연습 과제 1:
Attention과 Transformer 원문을 읽고 다음 질문에 답하시오.
(a) Seq2Seq의 한계로 지적된 문제는 무엇인가?
(b) attention 함수에서 mask가 0인 위치의 score는 어떤 값으로 채워지는가?
(c) Self-Attention 예문에서 "it"이 높은 attention을 두는 단어는 무엇인가?
연습 과제 2:
Attention과 Transformer 원문의 마지막 줄 다음부터 같은 형식으로 이어서 작성하시오.

원문:
|---|

10. Attention과 Transformer¶

학습 목표¶

Attention 메커니즘의 원리
Self-Attention 이해
Transformer 아키텍처
PyTorch 구현

1. Attention의 필요성¶

Seq2Seq의 한계¶

인코더: "나는 학교에 간다" → 고정 크기 벡터
                              ↓
디코더: 고정 벡터 → "I go to school"

문제: 긴 문장의 정보가 압축되어 손실

Attention의 해결¶

디코더가 각 출력 단어를 생성할 때
인코더의 모든 단어를 "주목"할 수 있음

"I" 생성 시 → "나는"에 높은 attention
"school" 생성 시 → "학교"에 높은 attention

2. Attention 메커니즘¶

수식¶

# Query, Key, Value
Q = 현재 디코더 상태
K = 인코더 모든 상태
V = 인코더 모든 상태 (보통 K와 동일)

# Attention Score
score = Q @ K.T  # (query_len, key_len)

# Attention Weight (softmax)
weight = softmax(score / sqrt(d_k))  # 스케일링

# Context
context = weight @ V  # 가중 합

Scaled Dot-Product Attention¶

def attention(Q, K, V, mask=None):
    d_k = K.size(-1)
    scores = Q @ K.transpose(-2, -1) / math.sqrt(d_k)

    if mask is not None:
        scores = scores.masked_fill(mask == 0, -1e9)

    weights = F.softmax(scores, dim=-1)
    return weights @ V, weights

3. Self-Attention¶

개념¶

같은 시퀀스 내에서 각 단어가 다른 모든 단어에 attention

"The cat sat on the mat because it was tired"
"it"이 "cat"에 높은 attention → 대명사 해석

수식¶

# 입력 X에서 Q, K, V 생성
Q = X @ W_Q
K = X @ W_K
V = X @ W_V

# Self-Attention
output = attention(Q, K, V)

|---|

제공 기록:

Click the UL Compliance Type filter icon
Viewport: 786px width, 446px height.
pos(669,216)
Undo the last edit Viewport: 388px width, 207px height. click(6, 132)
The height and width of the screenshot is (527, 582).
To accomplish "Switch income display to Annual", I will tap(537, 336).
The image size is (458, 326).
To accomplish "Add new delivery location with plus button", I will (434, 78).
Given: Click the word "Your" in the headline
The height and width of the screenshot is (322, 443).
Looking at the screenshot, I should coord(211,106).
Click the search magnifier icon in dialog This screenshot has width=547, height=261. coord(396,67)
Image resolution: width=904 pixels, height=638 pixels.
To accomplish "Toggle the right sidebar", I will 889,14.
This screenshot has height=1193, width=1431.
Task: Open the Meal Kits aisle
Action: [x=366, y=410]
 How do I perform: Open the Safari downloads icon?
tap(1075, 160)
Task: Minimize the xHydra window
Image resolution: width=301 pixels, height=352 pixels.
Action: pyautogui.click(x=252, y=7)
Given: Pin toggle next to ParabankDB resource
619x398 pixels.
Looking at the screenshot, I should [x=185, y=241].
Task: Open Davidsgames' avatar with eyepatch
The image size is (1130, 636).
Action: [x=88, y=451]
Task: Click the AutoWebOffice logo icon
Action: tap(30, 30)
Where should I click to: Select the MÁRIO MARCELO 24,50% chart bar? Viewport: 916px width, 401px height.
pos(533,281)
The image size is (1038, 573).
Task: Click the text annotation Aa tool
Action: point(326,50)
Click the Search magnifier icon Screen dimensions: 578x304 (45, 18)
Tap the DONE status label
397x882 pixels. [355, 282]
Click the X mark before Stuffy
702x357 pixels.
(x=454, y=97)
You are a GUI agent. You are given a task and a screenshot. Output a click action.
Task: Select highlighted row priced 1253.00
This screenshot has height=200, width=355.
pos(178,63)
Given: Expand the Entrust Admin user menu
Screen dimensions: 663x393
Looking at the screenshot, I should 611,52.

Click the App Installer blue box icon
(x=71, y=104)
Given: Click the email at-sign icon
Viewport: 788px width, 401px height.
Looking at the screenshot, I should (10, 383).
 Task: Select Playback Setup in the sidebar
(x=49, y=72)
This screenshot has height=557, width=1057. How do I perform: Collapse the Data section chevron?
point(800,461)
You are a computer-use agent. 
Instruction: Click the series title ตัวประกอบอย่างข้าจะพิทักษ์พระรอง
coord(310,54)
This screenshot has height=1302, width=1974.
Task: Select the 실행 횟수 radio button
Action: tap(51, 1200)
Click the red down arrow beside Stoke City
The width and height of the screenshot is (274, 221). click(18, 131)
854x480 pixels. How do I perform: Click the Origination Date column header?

|---|

과제 결과 1:
(a) 긴 문장의 정보가 고정 크기 벡터로 압축되면서 손실된다.
(b) -1e9
(c) "cat"

과제 결과 2:
4. Multi-Head Attention¶

아이디어¶

여러 개의 attention head가 서로 다른 관계 학습

Head 1: 문법적 관계
Head 2: 의미적 관계
Head 3: 위치 관계
...

수식¶

def multi_head_attention(Q, K, V, num_heads):
    d_model = Q.size(-1)
    d_k = d_model // num_heads

    # 헤드 분할
    Q = Q.view(batch, seq, num_heads, d_k).transpose(1, 2)
    K = K.view(batch, seq, num_heads, d_k).transpose(1, 2)
    V = V.view(batch, seq, num_heads, d_k).transpose(1, 2)

    # 각 헤드에서 attention
    attn_output, _ = attention(Q, K, V)

    # 헤드 결합
    output = attn_output.transpose(1, 2).contiguous().view(batch, seq, d_model)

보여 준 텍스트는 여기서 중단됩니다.